Segment Start: DOCUMENT EXTRACT

WASHINGTON ― Millions of households are about to have less money for groceries thanks to the expiration of an extra benefit created during the coronavirus pandemic.
The Supplemental Nutrition Assistance Program gives more than 20 million households a monthly allowance for food at grocery stores, with bigger benefits for people with lower incomes. The average monthly benefit for a family of three is around $586.
The first pandemic relief law Congress passed in 2020 allowed SNAP recipients to receive the maximum benefit for the number of people in a household ― $740 for a family of three this year.
More than 30 states and the District of Columbia still have the “emergency allotments” in place, but the extra benefit will go away starting in March. Some 16 million households will see their per-person benefit drop by around $82, according to the Food Research and Action Center, or FRAC, an anti-hunger advocacy group.
People who only qualify for the minimum SNAP benefit, such as older Americans receiving Social Security payments, will see their monthly allotment shrink from $281 to $23.
The program ― formerly known as food stamps ― is one of the federal government’s biggest income support policies. The lapse of the extra funds could reverberate through the economy as food budgets in affected households collectively drop $2.9 billion per month, according to FRAC’s estimate.

Segment End: DOCUMENT EXTRACT
Segment Start: GIVEN ENTRIES

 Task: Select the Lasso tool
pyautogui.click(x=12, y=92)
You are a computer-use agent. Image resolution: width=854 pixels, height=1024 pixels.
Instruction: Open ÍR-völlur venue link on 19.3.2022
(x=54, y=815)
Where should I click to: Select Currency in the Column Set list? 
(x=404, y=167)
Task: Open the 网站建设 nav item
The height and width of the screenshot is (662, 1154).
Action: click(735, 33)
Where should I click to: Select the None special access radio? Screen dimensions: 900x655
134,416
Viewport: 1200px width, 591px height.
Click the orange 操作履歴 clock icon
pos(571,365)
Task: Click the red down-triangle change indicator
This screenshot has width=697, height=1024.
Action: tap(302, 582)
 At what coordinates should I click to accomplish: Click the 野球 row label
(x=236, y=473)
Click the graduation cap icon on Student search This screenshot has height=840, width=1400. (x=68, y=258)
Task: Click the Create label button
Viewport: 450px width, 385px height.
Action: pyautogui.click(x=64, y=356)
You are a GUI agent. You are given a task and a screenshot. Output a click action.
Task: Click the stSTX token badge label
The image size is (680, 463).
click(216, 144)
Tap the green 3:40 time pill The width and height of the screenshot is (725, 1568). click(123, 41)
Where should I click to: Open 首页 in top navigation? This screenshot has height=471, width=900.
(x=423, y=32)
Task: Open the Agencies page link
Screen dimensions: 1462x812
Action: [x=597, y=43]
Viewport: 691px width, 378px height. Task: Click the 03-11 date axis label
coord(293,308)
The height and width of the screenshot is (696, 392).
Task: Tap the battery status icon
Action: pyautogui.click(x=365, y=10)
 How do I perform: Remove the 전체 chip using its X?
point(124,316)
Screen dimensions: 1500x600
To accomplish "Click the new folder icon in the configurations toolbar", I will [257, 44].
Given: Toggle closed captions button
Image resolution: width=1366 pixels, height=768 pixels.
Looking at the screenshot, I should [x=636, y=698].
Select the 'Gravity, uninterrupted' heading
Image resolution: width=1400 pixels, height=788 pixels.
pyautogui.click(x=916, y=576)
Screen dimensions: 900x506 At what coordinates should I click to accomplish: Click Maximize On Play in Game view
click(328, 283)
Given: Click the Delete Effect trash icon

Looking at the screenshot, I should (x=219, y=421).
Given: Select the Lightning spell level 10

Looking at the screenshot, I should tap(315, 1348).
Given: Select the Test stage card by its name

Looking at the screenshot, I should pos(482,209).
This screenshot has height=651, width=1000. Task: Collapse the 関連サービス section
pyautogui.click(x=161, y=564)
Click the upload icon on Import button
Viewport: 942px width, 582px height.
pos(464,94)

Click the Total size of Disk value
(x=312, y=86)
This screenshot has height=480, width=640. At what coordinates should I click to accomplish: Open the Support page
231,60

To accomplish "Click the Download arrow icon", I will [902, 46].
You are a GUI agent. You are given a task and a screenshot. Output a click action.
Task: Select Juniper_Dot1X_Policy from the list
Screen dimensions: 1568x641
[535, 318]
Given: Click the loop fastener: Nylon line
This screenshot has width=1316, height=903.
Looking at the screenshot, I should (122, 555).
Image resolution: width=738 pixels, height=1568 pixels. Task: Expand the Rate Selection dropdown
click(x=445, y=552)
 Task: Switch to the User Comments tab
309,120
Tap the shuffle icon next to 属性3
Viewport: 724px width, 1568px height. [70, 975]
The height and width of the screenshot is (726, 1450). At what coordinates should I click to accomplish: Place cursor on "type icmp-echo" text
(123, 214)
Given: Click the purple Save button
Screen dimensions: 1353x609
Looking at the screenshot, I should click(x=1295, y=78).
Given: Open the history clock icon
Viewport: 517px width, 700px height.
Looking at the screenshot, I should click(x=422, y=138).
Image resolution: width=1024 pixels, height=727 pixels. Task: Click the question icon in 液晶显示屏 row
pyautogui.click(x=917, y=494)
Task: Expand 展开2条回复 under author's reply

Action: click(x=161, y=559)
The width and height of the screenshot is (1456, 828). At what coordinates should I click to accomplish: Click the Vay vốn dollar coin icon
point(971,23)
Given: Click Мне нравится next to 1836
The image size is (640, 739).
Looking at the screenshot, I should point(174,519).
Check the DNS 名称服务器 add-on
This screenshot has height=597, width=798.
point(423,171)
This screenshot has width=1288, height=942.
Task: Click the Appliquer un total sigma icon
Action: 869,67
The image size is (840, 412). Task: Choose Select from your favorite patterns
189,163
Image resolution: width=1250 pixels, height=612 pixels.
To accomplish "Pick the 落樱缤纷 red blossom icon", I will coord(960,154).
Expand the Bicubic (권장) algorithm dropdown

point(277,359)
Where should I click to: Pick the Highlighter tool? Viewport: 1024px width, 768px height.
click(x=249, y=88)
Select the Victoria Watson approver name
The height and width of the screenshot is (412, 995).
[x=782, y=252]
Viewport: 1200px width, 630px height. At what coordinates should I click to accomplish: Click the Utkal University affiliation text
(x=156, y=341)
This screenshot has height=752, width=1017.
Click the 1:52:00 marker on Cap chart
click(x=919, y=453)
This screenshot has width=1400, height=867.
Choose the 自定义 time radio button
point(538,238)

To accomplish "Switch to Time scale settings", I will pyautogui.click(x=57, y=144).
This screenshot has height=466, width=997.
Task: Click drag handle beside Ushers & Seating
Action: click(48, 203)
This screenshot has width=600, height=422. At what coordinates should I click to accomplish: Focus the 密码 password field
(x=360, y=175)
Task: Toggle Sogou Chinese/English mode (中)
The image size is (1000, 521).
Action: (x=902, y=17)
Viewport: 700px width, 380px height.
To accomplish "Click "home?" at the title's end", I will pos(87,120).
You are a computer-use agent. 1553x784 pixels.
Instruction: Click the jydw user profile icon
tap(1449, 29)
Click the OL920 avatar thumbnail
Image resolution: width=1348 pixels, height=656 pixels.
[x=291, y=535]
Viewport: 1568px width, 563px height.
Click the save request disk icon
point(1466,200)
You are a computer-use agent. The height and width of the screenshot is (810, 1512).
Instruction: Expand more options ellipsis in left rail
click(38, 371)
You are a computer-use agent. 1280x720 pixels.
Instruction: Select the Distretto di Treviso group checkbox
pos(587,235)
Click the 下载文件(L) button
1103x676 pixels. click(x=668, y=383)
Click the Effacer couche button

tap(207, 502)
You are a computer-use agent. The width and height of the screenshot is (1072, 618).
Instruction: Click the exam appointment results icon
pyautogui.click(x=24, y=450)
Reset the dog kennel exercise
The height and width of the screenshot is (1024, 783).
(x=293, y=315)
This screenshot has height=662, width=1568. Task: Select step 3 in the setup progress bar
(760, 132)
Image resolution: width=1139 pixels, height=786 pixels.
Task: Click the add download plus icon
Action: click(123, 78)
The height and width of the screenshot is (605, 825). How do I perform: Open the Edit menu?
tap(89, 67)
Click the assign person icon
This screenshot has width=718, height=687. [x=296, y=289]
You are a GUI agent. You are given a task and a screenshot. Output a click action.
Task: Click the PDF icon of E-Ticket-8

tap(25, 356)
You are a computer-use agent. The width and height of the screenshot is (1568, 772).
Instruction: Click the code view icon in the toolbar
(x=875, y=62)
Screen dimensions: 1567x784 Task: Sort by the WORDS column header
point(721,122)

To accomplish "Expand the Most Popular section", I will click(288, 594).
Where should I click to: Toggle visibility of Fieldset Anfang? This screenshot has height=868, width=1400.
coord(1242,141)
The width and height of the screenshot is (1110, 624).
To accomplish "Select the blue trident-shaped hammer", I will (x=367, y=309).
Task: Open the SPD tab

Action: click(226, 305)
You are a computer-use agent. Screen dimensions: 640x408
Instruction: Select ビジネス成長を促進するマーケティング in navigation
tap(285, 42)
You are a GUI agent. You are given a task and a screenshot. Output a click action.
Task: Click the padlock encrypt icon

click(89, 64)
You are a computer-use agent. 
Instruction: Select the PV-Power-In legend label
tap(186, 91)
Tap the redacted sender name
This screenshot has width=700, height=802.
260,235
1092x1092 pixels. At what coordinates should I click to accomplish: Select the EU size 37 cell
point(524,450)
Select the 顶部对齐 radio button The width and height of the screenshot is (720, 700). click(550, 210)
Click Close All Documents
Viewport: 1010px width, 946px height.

Segment End: GIVEN ENTRIES

* **REQUIREMENT 1**: Transcribe the SNAP benefits article from "WASHINGTON ― Millions" to "the coronavirus pandemic.".
* **REQUIREMENT 2**: In the SNAP benefits article, what was the program formerly known as?
* **REQUIREMENT 3**: Write the next part of the article on expiring SNAP emergency allotments, starting after its last sentence.

* **ANSWER SECTION 1**:
WASHINGTON ― Millions of households are about to have less money for groceries thanks to the expiration of an extra benefit created during the coronavirus pandemic.

* **ANSWER SECTION 2**: Food stamps.

* **ANSWER SECTION 3**:
Ellen Vollinger, who directs FRAC’s advocacy efforts related to SNAP, called the coming cut a hunger cliff.
“It’s steep, it’s wide, and it’s precipitous,” Vollinger said. “The public probably doesn’t realize it until it hits.”
Congress created the extra benefits as part of the Families First Coronavirus Relief Act in March 2020. The original guidance from the U.S. Department of Agriculture told states that they could “bring all households up to the maximum benefit due to pandemic related economic conditions for up to 2 months.” Of course, the pandemic wound up lasting a lot longer.
The federal government is still operating under a pandemic emergency declaration, though the Biden administration announced this week that the emergency would end in May. The extra SNAP benefits are expiring before that because in December, Congress shifted the funds toward a permanent summer nutrition program for children who qualify for free or reduced-price school meals.
Lawmakers told HuffPost this week they knew the higher benefit had to expire sooner or later and regretted that it would be going away so suddenly. But Senate Agriculture Committee chair Debbie Stabenow (D-Mich.) said the shift would ultimately be a good thing.
“The good news is that we were able to get bipartisan support at the end-of-the-year package to be able to take some of those funds to put into a permanent summer means program for children,” Stabenow said. “That’s going to feed 29 million children. And so given everything happening, that was a really good result to come out of all this.”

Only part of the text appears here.